Problem to work on: All of the data is to be set down again without alteration.

Supplied information:
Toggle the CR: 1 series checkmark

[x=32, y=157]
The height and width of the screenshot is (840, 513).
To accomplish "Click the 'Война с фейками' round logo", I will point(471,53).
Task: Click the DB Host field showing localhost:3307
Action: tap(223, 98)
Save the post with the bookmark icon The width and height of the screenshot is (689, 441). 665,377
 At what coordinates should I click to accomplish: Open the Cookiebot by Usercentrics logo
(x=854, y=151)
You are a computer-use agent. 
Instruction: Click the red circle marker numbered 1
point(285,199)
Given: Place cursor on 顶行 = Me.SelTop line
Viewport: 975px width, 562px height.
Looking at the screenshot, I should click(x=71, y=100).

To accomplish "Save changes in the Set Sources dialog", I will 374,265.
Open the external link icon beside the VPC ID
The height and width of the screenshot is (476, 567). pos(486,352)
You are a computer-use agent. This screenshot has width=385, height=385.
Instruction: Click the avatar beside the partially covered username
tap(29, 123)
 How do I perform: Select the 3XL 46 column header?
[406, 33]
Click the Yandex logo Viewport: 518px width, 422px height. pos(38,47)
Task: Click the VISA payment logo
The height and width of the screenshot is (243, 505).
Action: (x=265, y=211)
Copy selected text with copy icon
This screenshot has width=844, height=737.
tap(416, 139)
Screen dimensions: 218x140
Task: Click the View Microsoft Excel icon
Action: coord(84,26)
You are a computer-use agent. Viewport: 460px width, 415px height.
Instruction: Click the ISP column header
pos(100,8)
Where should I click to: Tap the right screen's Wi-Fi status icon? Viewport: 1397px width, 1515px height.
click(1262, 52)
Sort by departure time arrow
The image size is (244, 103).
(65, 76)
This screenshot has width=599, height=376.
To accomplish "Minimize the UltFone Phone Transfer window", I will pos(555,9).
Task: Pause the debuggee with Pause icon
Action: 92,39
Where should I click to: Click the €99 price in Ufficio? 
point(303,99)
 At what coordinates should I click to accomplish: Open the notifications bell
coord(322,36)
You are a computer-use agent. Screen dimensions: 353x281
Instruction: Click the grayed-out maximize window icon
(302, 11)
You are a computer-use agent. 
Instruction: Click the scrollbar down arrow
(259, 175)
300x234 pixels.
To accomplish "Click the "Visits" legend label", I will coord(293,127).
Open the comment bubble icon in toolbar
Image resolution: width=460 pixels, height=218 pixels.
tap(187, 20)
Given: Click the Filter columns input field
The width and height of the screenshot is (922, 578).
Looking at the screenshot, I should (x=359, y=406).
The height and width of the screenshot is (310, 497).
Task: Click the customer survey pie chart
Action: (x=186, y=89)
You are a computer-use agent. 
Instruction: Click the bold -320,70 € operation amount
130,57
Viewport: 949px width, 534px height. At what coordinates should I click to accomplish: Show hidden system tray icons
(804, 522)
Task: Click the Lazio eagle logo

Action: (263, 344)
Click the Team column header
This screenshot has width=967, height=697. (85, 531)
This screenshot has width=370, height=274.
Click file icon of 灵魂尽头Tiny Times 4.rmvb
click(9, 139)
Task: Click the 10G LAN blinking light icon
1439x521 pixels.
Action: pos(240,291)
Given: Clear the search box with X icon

Exercise output:
Toggle the CR: 1 series checkmark

[x=32, y=157]
The height and width of the screenshot is (840, 513).
To accomplish "Click the 'Война с фейками' round logo", I will point(471,53).
Task: Click the DB Host field showing localhost:3307
Action: tap(223, 98)
Save the post with the bookmark icon The width and height of the screenshot is (689, 441). 665,377
 At what coordinates should I click to accomplish: Open the Cookiebot by Usercentrics logo
(x=854, y=151)
You are a computer-use agent. 
Instruction: Click the red circle marker numbered 1
point(285,199)
Given: Place cursor on 顶行 = Me.SelTop line
Viewport: 975px width, 562px height.
Looking at the screenshot, I should click(x=71, y=100).

To accomplish "Save changes in the Set Sources dialog", I will 374,265.
Open the external link icon beside the VPC ID
The height and width of the screenshot is (476, 567). pos(486,352)
You are a computer-use agent. This screenshot has width=385, height=385.
Instruction: Click the avatar beside the partially covered username
tap(29, 123)
 How do I perform: Select the 3XL 46 column header?
[406, 33]
Click the Yandex logo Viewport: 518px width, 422px height. pos(38,47)
Task: Click the VISA payment logo
The height and width of the screenshot is (243, 505).
Action: (x=265, y=211)
Copy selected text with copy icon
This screenshot has width=844, height=737.
tap(416, 139)
Screen dimensions: 218x140
Task: Click the View Microsoft Excel icon
Action: coord(84,26)
You are a computer-use agent. Viewport: 460px width, 415px height.
Instruction: Click the ISP column header
pos(100,8)
Where should I click to: Tap the right screen's Wi-Fi status icon? Viewport: 1397px width, 1515px height.
click(1262, 52)
Sort by departure time arrow
The image size is (244, 103).
(65, 76)
This screenshot has width=599, height=376.
To accomplish "Minimize the UltFone Phone Transfer window", I will pos(555,9).
Task: Pause the debuggee with Pause icon
Action: 92,39
Where should I click to: Click the €99 price in Ufficio? 
point(303,99)
 At what coordinates should I click to accomplish: Open the notifications bell
coord(322,36)
You are a computer-use agent. Screen dimensions: 353x281
Instruction: Click the grayed-out maximize window icon
(302, 11)
You are a computer-use agent. 
Instruction: Click the scrollbar down arrow
(259, 175)
300x234 pixels.
To accomplish "Click the "Visits" legend label", I will coord(293,127).
Open the comment bubble icon in toolbar
Image resolution: width=460 pixels, height=218 pixels.
tap(187, 20)
Given: Click the Filter columns input field
The width and height of the screenshot is (922, 578).
Looking at the screenshot, I should (x=359, y=406).
The height and width of the screenshot is (310, 497).
Task: Click the customer survey pie chart
Action: (x=186, y=89)
You are a computer-use agent. 
Instruction: Click the bold -320,70 € operation amount
130,57
Viewport: 949px width, 534px height. At what coordinates should I click to accomplish: Show hidden system tray icons
(804, 522)
Task: Click the Lazio eagle logo

Action: (263, 344)
Click the Team column header
This screenshot has width=967, height=697. (85, 531)
This screenshot has width=370, height=274.
Click file icon of 灵魂尽头Tiny Times 4.rmvb
click(9, 139)
Task: Click the 10G LAN blinking light icon
1439x521 pixels.
Action: pos(240,291)
Given: Clear the search box with X icon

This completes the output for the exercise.